A former Nepali Army soldier from Karnali Province, who has joined the mercenary group, told Nepal TV that he had found out about “opportunities in the Russian Army” while working as a security guard in Dubai.
Now enrolled in the Russian military, he found his prior training in the Nepali Army to be advantageous, as it eased his transition into the Russian forces.
“We are more than two hundred foreign comrades and three Nepali friends,” he said.
He had considered joining the French Foreign Legion, but was put off by a lengthy and challenging recruitment process.
At least 50 Gurkhas are believed to have joined the Wagner Group since the beginning of the war, with as many as 200 Nepalese citizens travelling to Russia to join its army.
A source in the Nepalese government said it did not know exactly how many Gurkhas had joined the mercenary force, but said “we have identified some of these youths and contacted their families to persuade them to return home”.
‘It should be stopped’
The Gurkhas, renowned around the world for their combat prowess, have served in the British Army since 1815. Tens of thousands of Gurkhas also serve in the Indian Army.

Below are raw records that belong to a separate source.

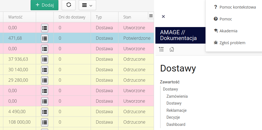Open table column settings menu icon
262x130 pixels.
pyautogui.click(x=151, y=16)
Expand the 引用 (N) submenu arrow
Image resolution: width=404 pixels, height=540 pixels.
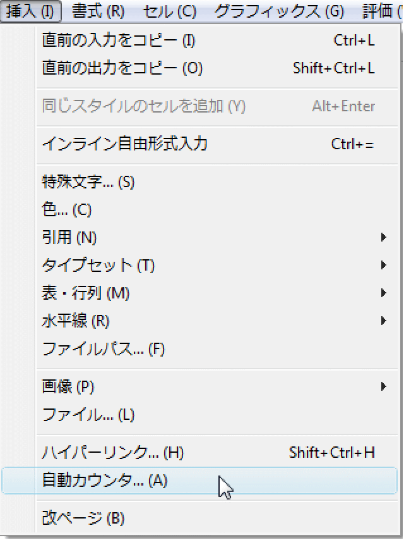click(384, 237)
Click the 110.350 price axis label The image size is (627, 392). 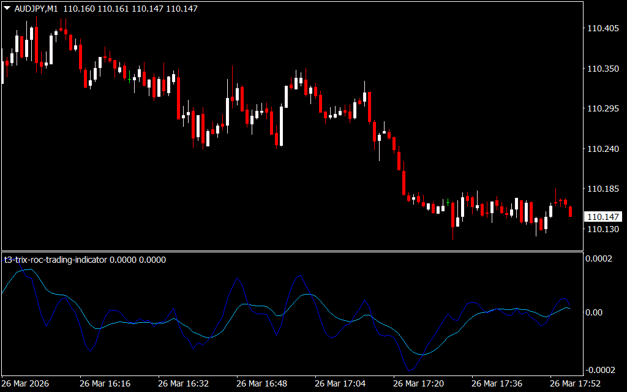603,69
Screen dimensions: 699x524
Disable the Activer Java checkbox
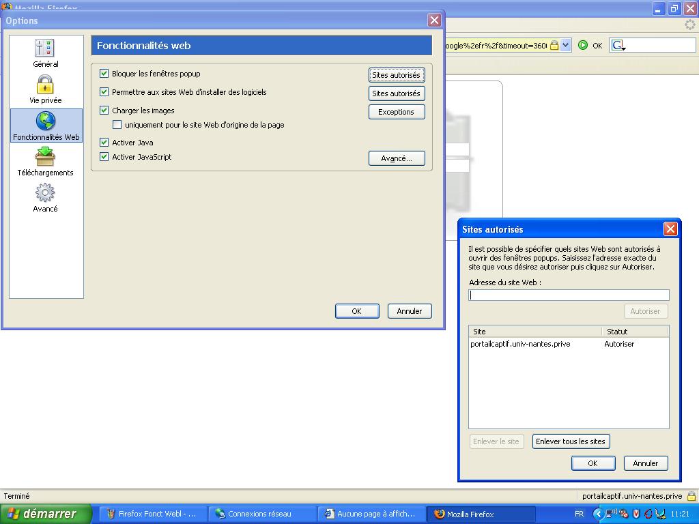point(104,143)
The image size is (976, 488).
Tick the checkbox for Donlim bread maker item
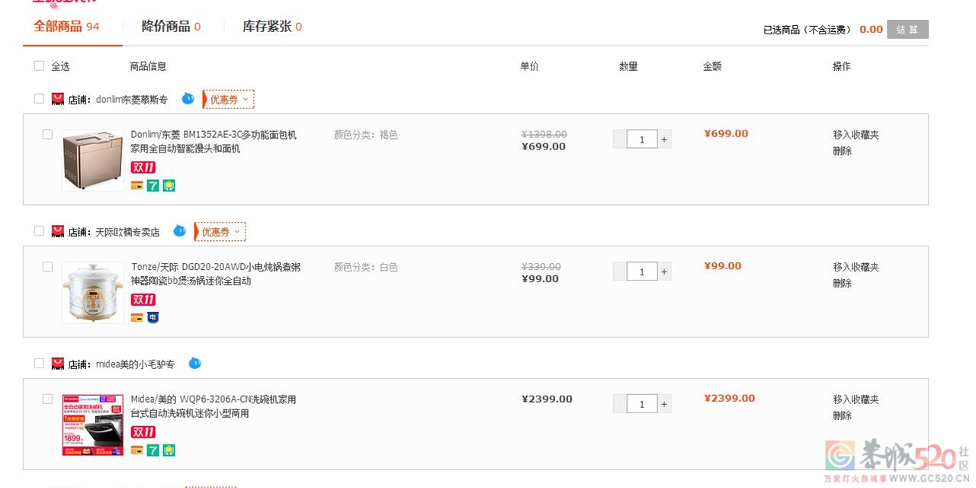coord(47,134)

But last year, India replaced long-term employment with shorter contracts and eliminated pension benefits through the controversial Agnipath Scheme.

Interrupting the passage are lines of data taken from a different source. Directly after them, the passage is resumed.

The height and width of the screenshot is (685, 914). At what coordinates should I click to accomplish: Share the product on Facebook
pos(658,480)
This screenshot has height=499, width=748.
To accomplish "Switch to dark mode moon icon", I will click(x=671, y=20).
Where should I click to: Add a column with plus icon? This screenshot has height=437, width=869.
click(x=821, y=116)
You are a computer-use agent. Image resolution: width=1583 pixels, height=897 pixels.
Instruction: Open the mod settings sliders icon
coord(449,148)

In response, Nepal temporarily suspended the recruitment process under the 1947 Tripartite Treaty involving Britain, India and Nepal.
The disruption to the established recruitment procedure has pushed Gurkha fighters towards Russia, which has also loosened its requirements for citizenship in an effort to entice volunteer fighters to join its forces in Ukraine.
Now, Nepal’s government is being urged to take action to stop its elite warriors from joining the Russian military.
“A Gurkha joining a Russian mercenary army tarnishes the pride of my nation. It should be stopped,” said Prem Singh Basnyat, a retired Nepalese Brigadier General.
“They might have been lured with good money and joined the mercenary group in disregard of the national interest,” he told The Sunday Telegraph.